**REQUIRED WORK:**
Up to and including the line that holds "You are a computer-use", copy every line of the records below exactly, starting at the first; leave pictures out.

**TASK INPUTS:**
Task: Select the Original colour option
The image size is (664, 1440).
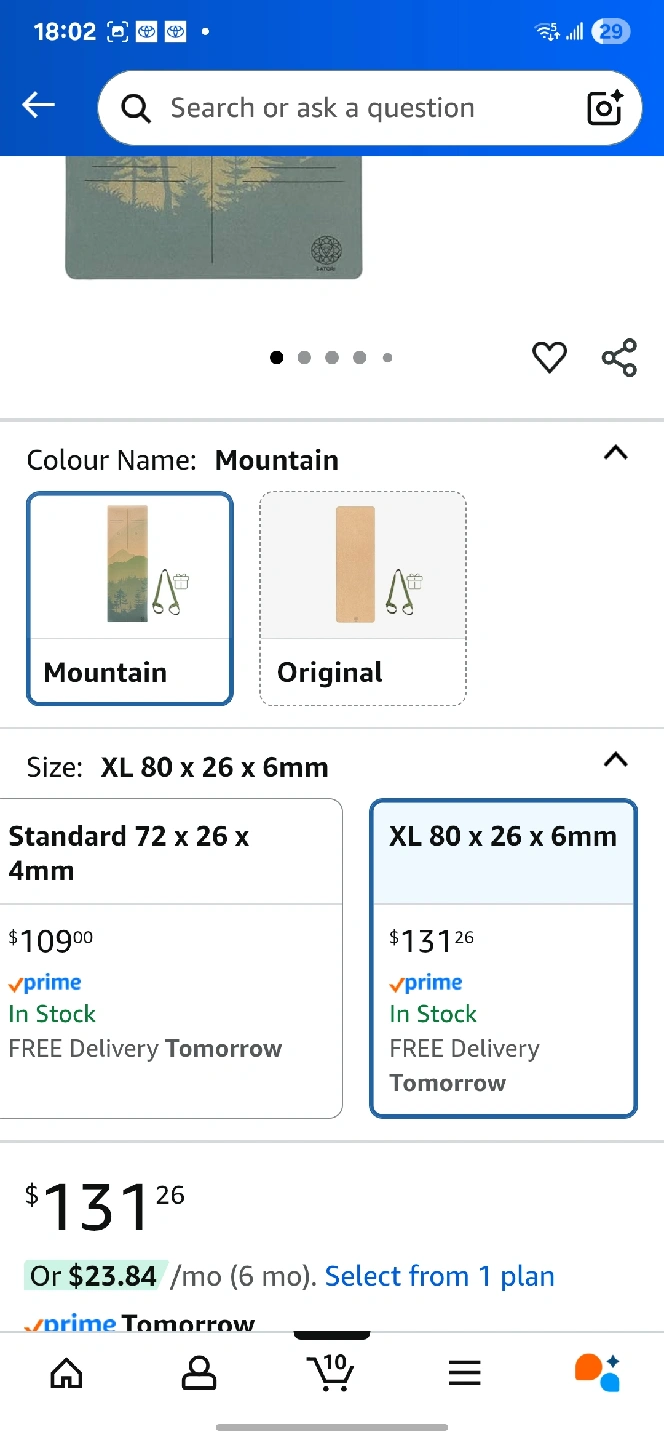Action: tap(363, 598)
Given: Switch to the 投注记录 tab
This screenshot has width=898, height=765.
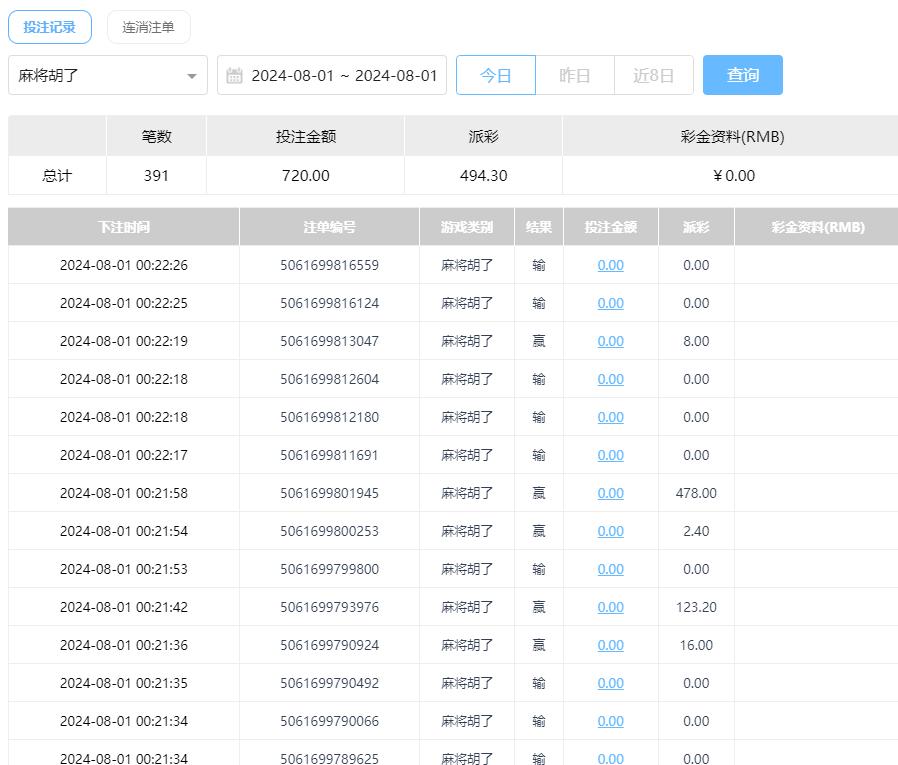Looking at the screenshot, I should pyautogui.click(x=50, y=27).
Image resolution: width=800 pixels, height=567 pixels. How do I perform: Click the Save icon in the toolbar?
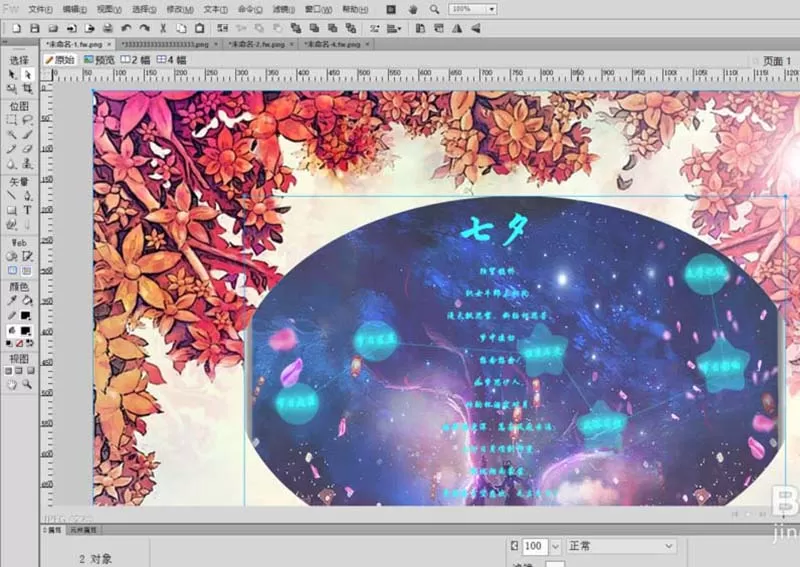[35, 29]
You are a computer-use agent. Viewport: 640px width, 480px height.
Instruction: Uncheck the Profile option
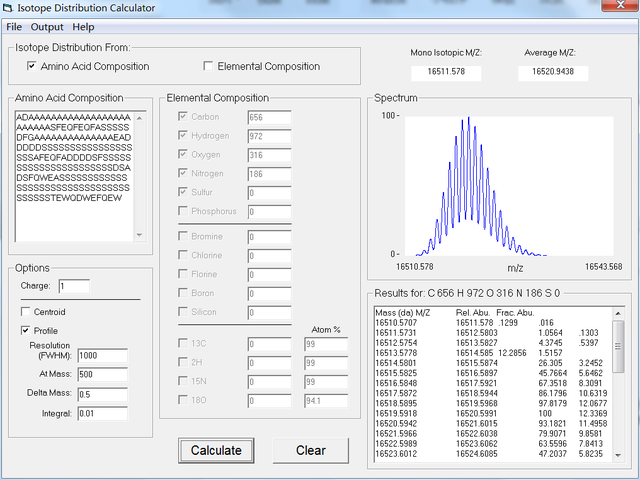pos(26,331)
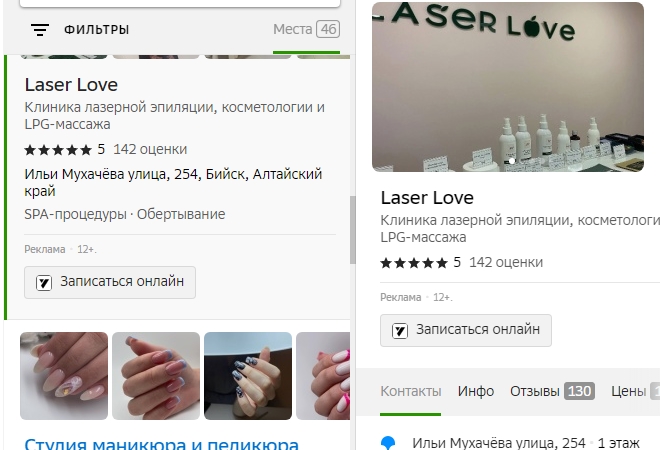The width and height of the screenshot is (660, 450).
Task: Open the Студия маникюра и педикюра link
Action: tap(162, 444)
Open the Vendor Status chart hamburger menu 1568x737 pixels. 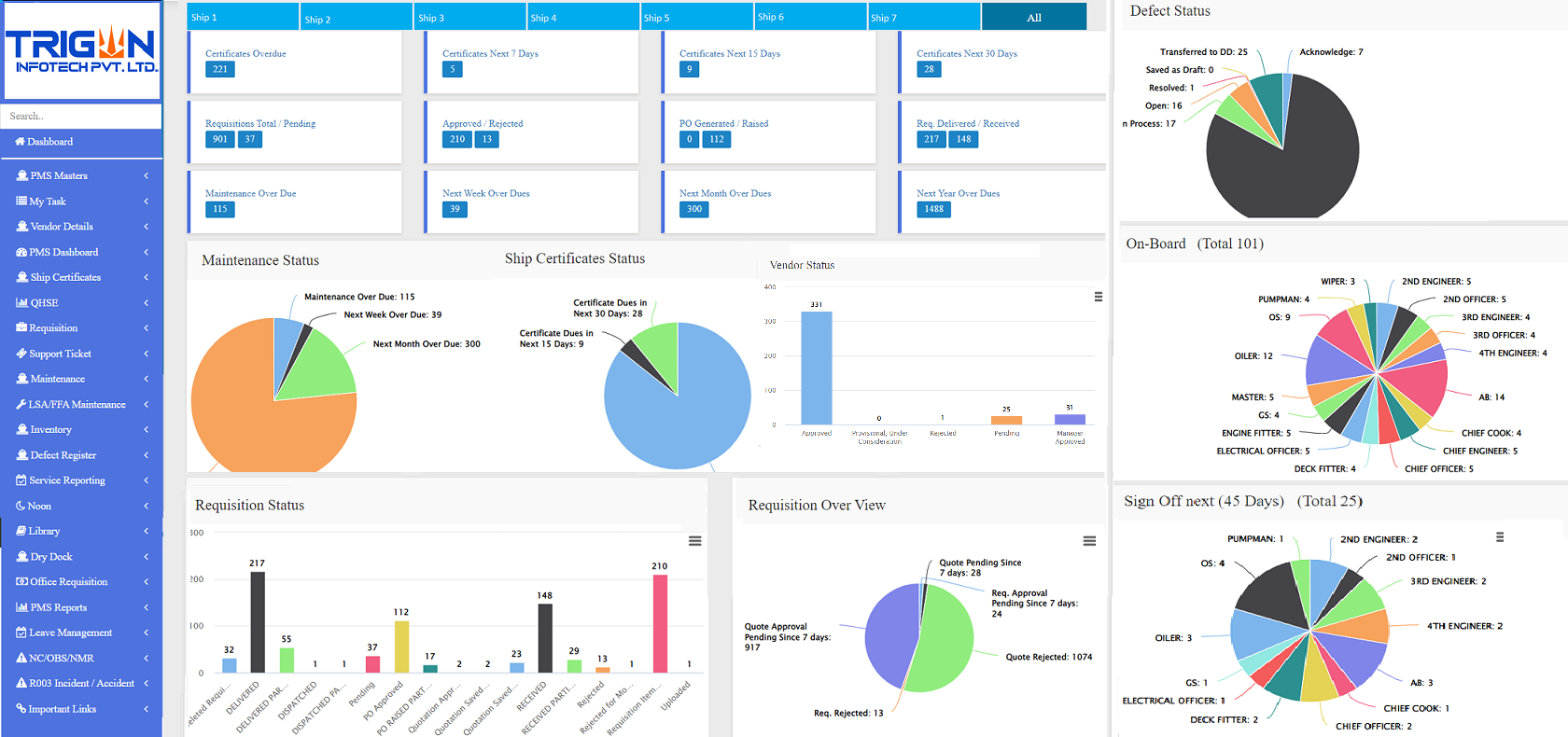(x=1099, y=297)
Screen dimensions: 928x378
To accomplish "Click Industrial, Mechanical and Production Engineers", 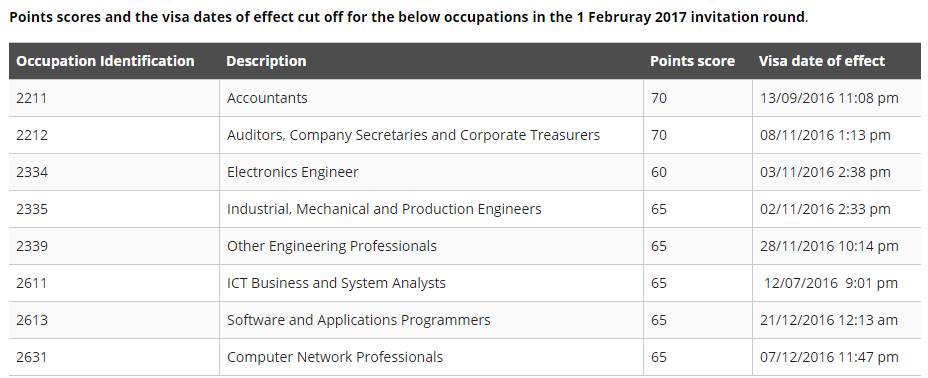I will click(x=384, y=209).
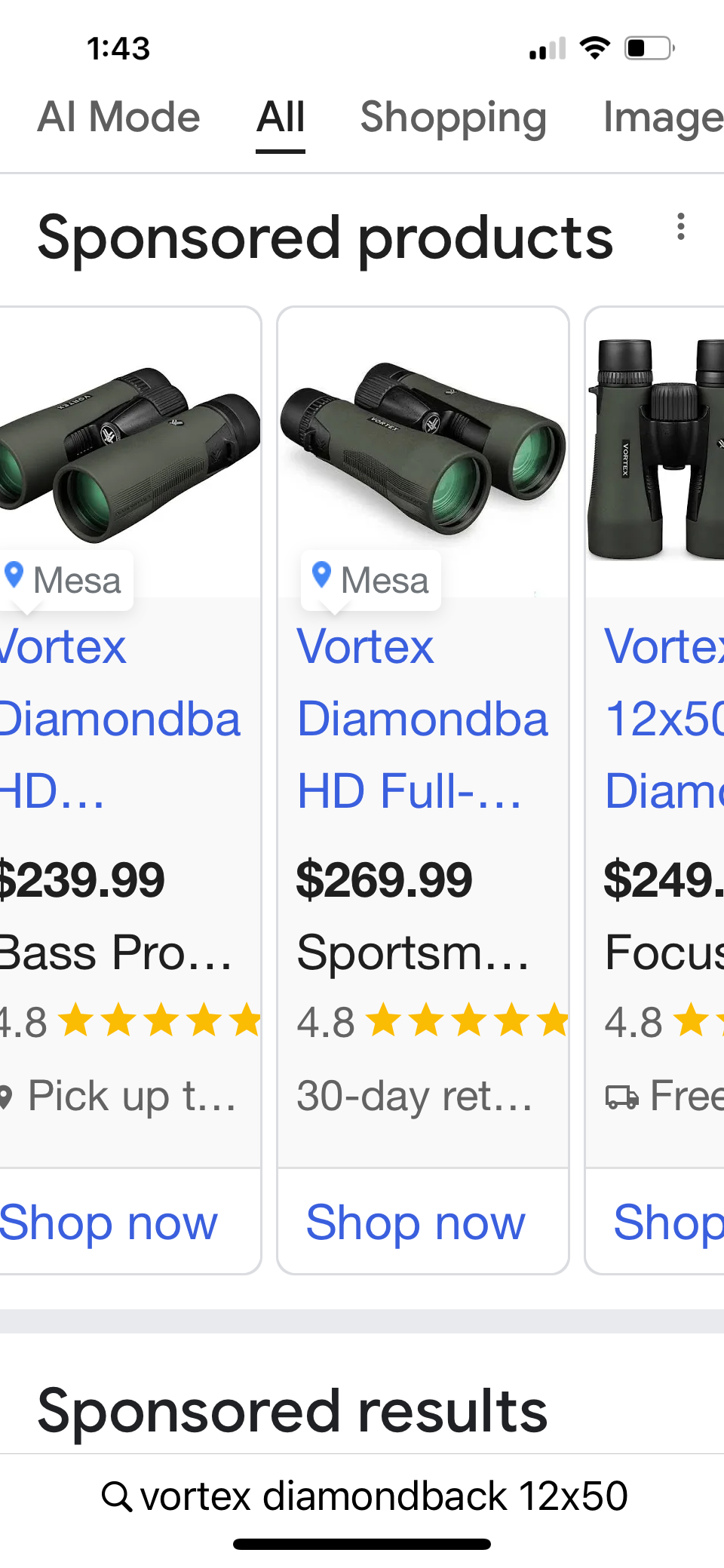Tap Shop now for the $239.99 binoculars

[x=109, y=1223]
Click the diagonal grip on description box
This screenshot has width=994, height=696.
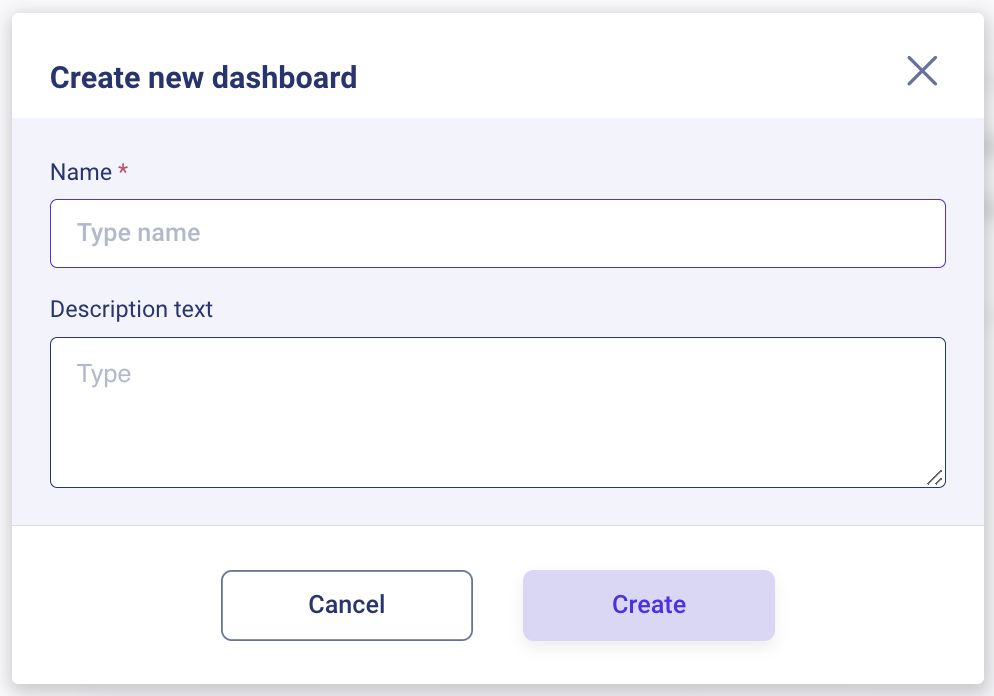935,478
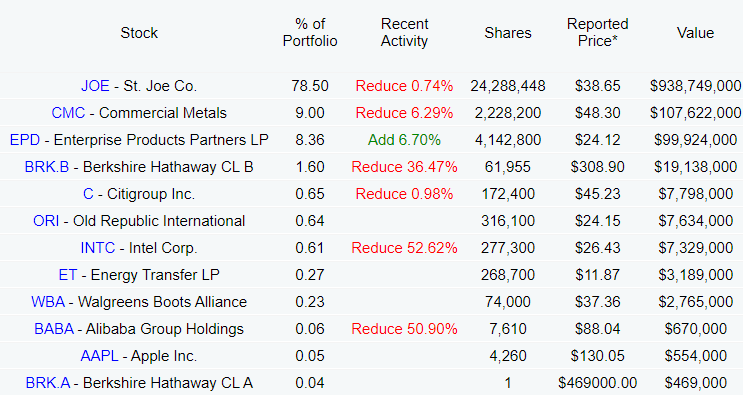Sort by the Value column header
Viewport: 743px width, 397px height.
pos(695,33)
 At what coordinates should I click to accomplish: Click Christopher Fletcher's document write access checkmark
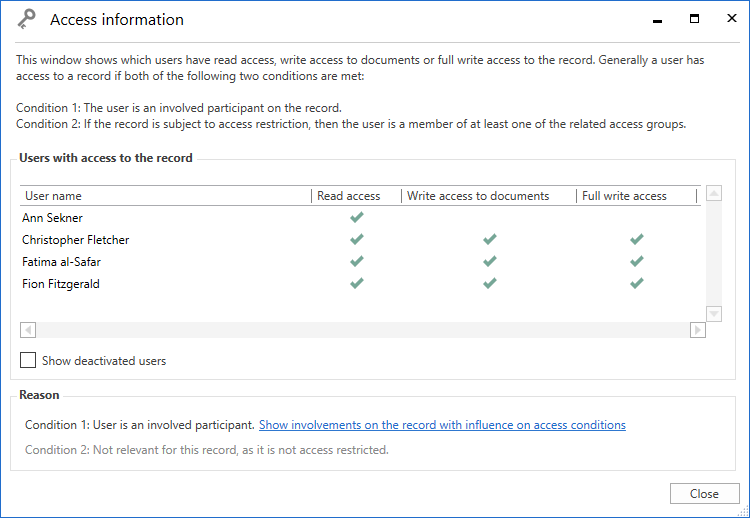[489, 239]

**ANSWER TO THIS EXERCISE:**
Task: Select the Original colour option
The image size is (664, 1440).
Action: tap(363, 598)
Given: Switch to the 投注记录 tab
This screenshot has width=898, height=765.
Looking at the screenshot, I should pyautogui.click(x=50, y=27).
Image resolution: width=800 pixels, height=567 pixels. How do I perform: Click the Save icon in the toolbar?
[35, 29]
You are a computer-use agent. Viewport: 640px width, 480px height.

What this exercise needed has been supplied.